- [Problem requirements]:
Can you rewrite every entry below, swapping "Screen dimensions" for "Screen size" and changing nothing else? Leave the pictures out.

- [Entries supplied]:
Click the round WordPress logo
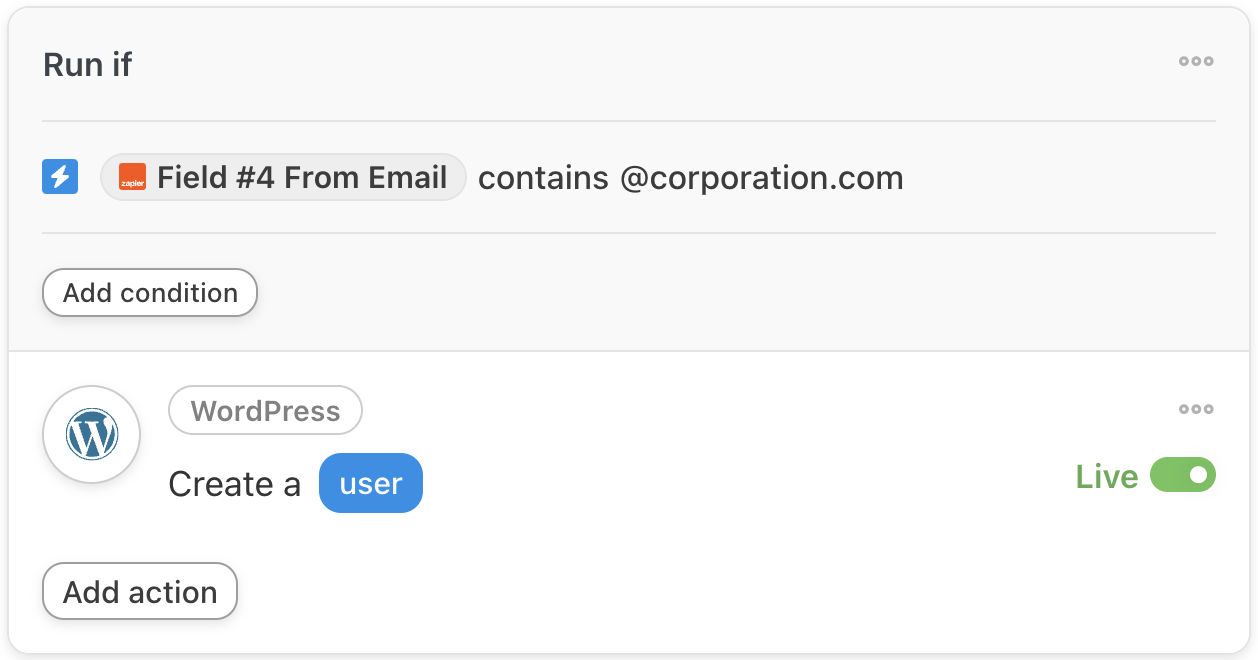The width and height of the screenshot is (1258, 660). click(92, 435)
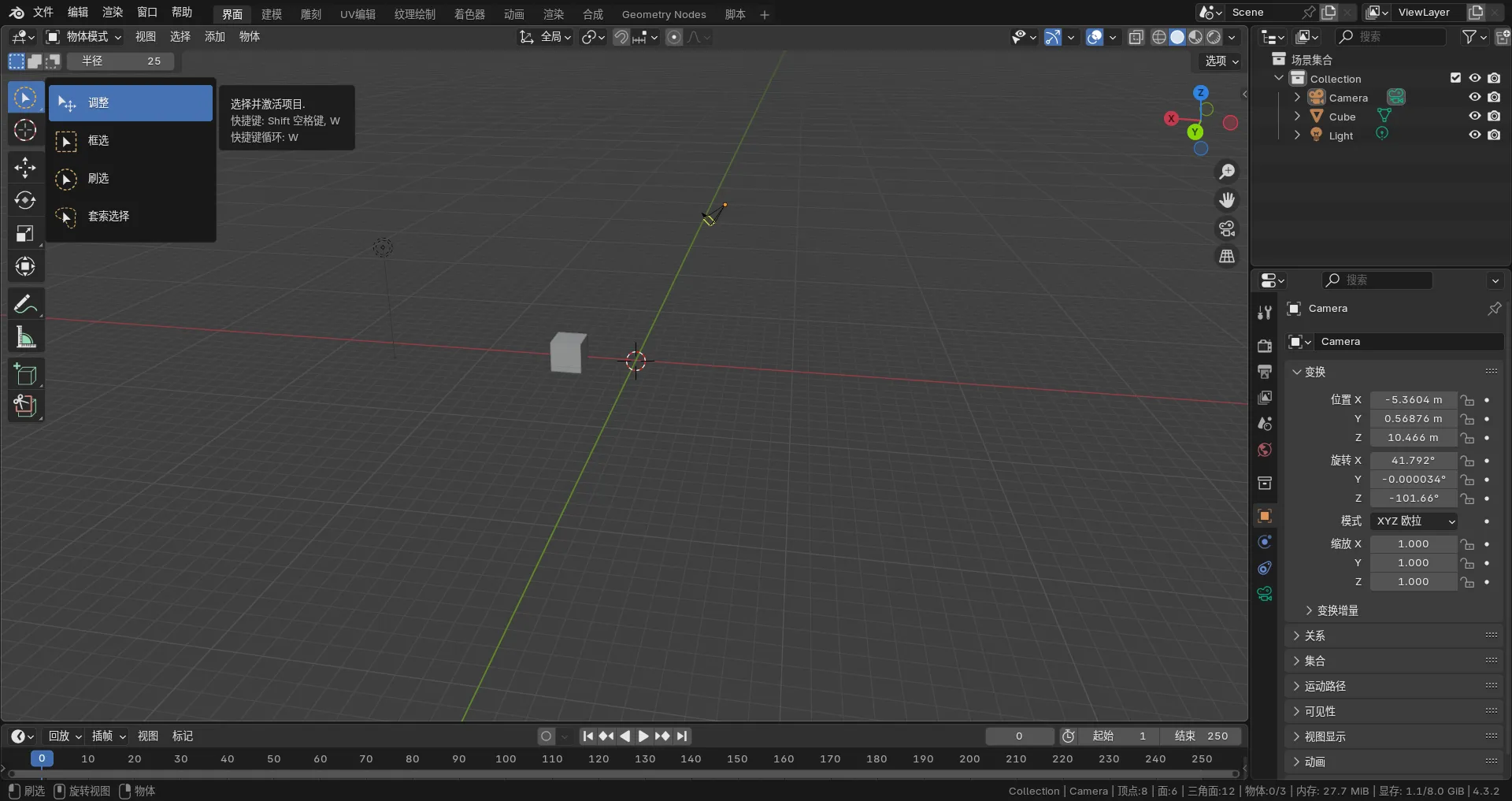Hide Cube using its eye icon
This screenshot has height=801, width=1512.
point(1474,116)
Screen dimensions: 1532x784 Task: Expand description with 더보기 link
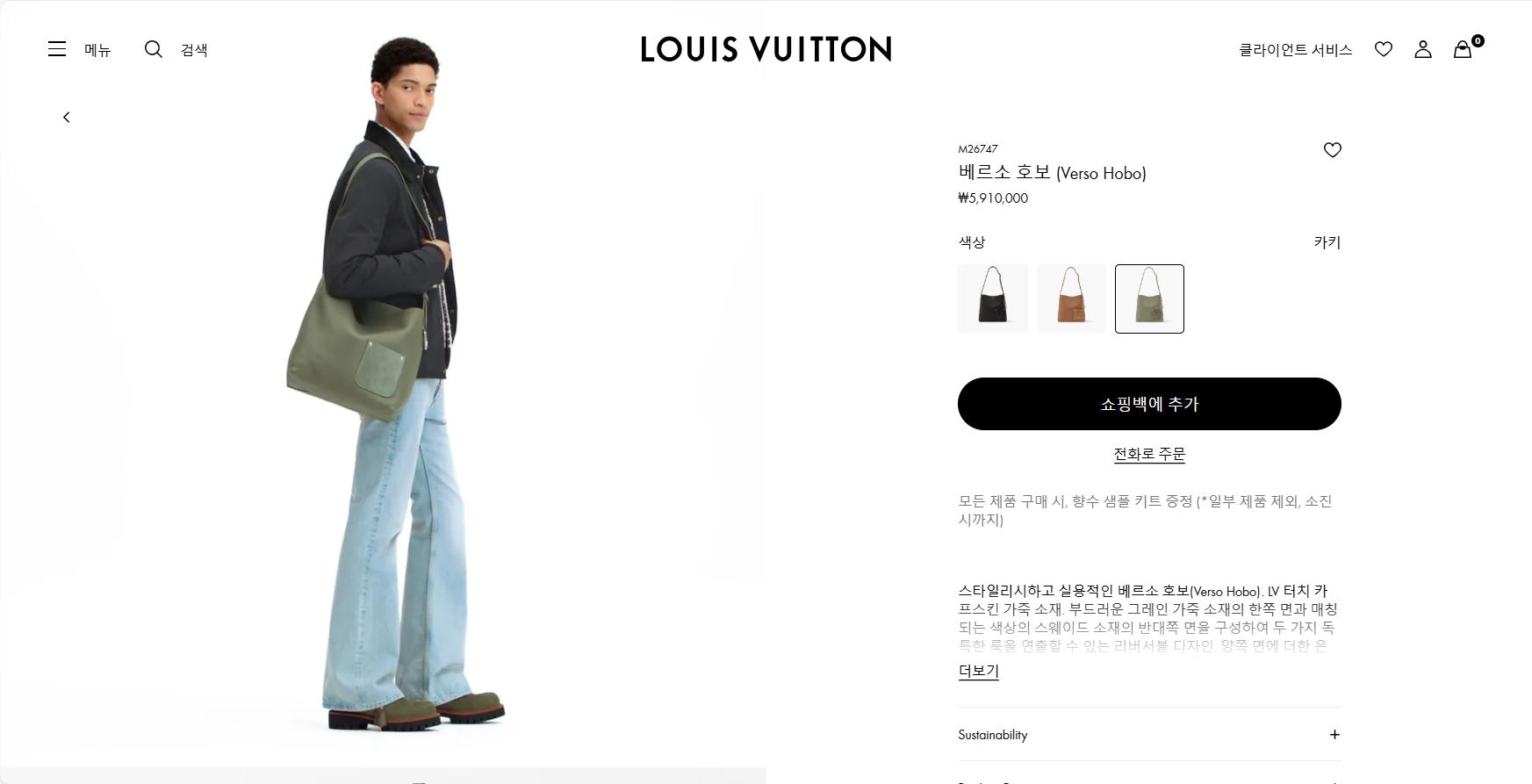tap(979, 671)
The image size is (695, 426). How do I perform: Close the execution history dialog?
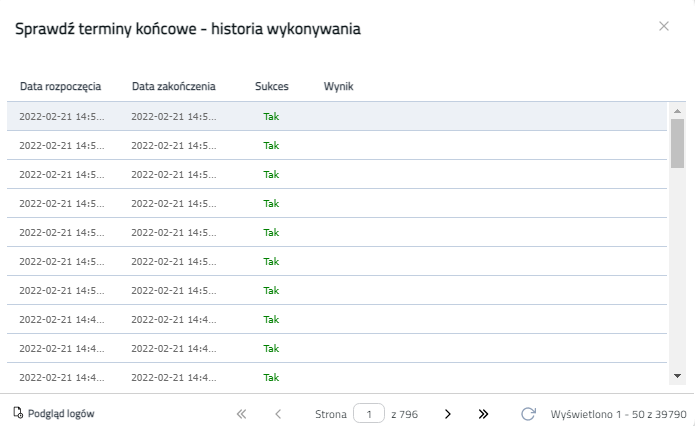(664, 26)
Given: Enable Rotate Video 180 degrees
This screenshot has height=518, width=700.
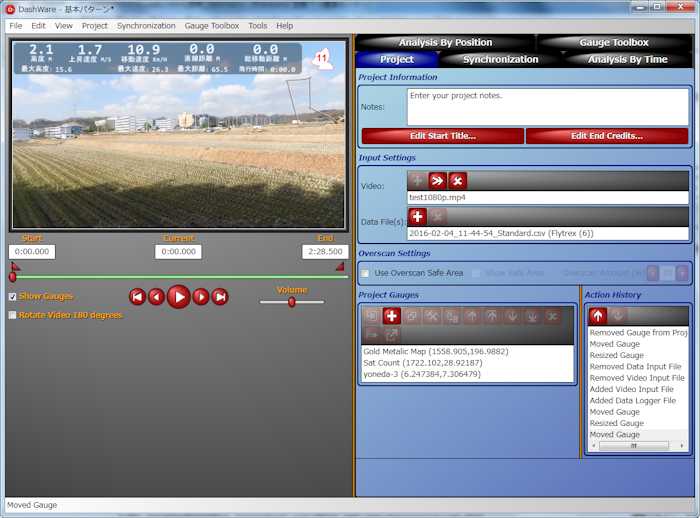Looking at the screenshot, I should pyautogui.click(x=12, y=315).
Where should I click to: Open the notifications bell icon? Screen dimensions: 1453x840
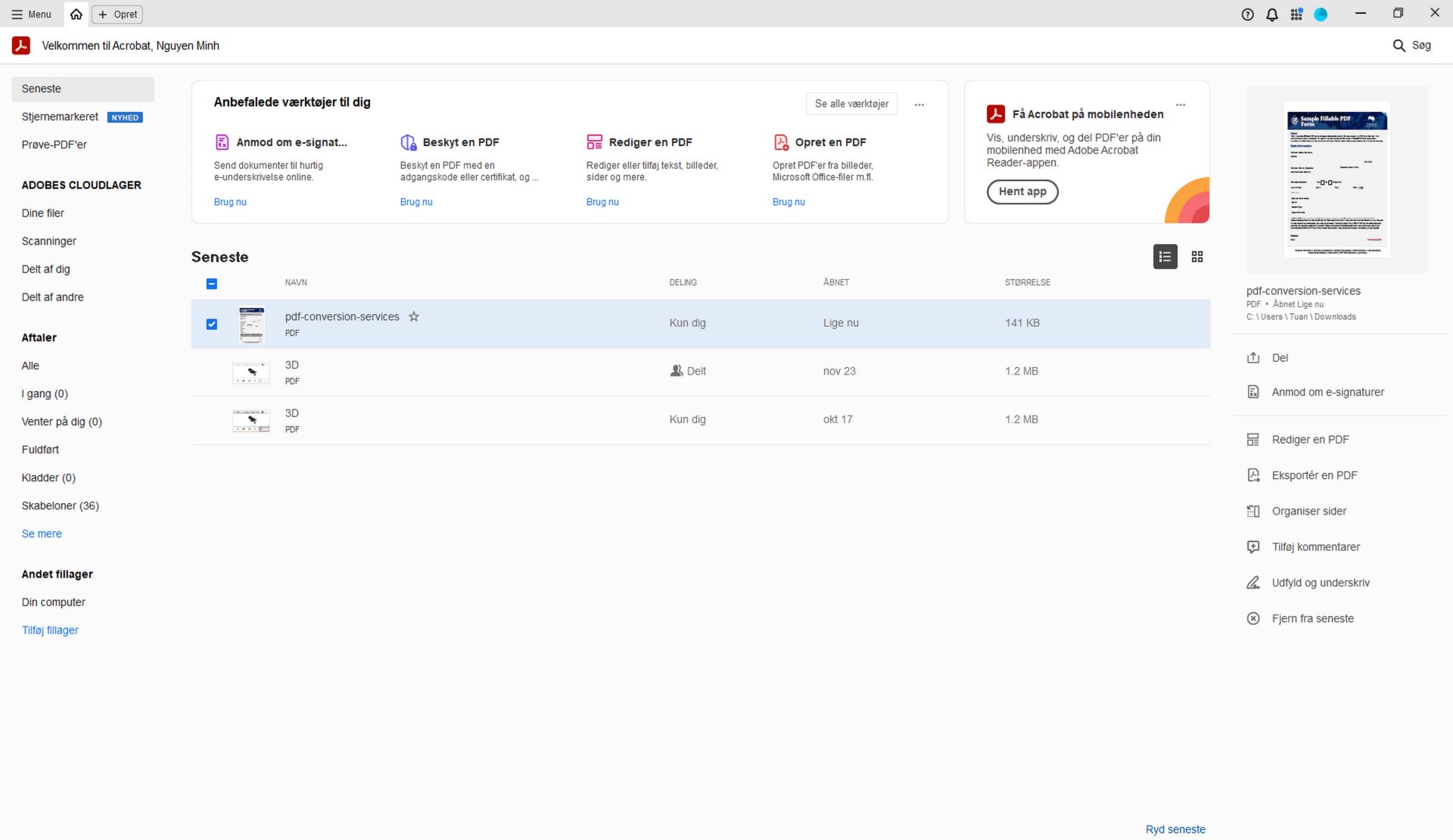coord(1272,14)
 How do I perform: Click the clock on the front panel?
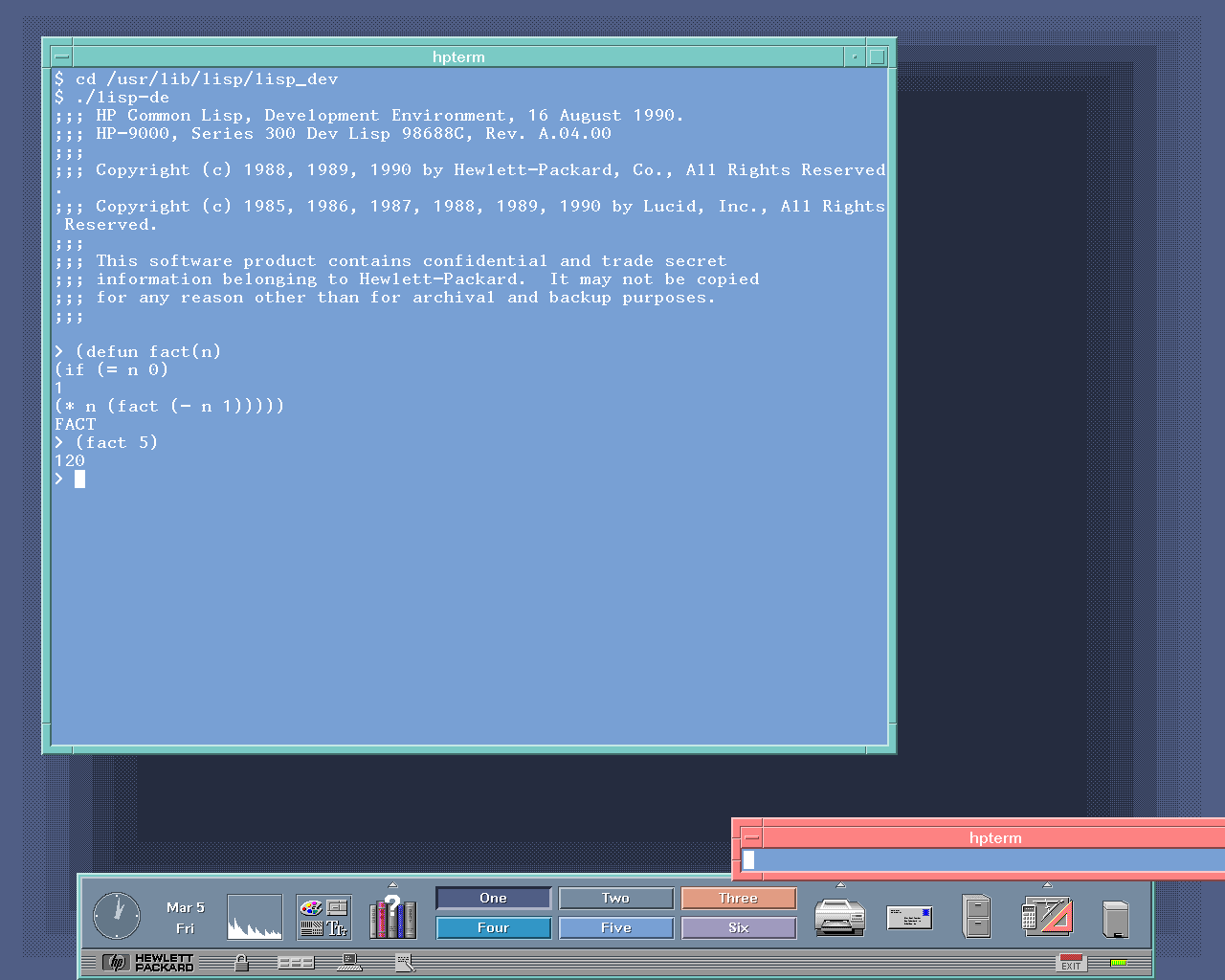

- [Problem solution]:
Click the round WordPress logo
The width and height of the screenshot is (1258, 660). click(92, 435)
Hide Cube using its eye icon
This screenshot has height=801, width=1512.
point(1474,116)
Screen size: 1532x784 Task: Expand description with 더보기 link
tap(979, 671)
The image size is (695, 426). How do I perform: Close the execution history dialog?
(664, 26)
Given: Enable Rotate Video 180 degrees
This screenshot has height=518, width=700.
Looking at the screenshot, I should pyautogui.click(x=12, y=315).
Where should I click to: Open the notifications bell icon? Screen size: 1453x840
coord(1272,14)
 How do I perform: Click the clock on the front panel?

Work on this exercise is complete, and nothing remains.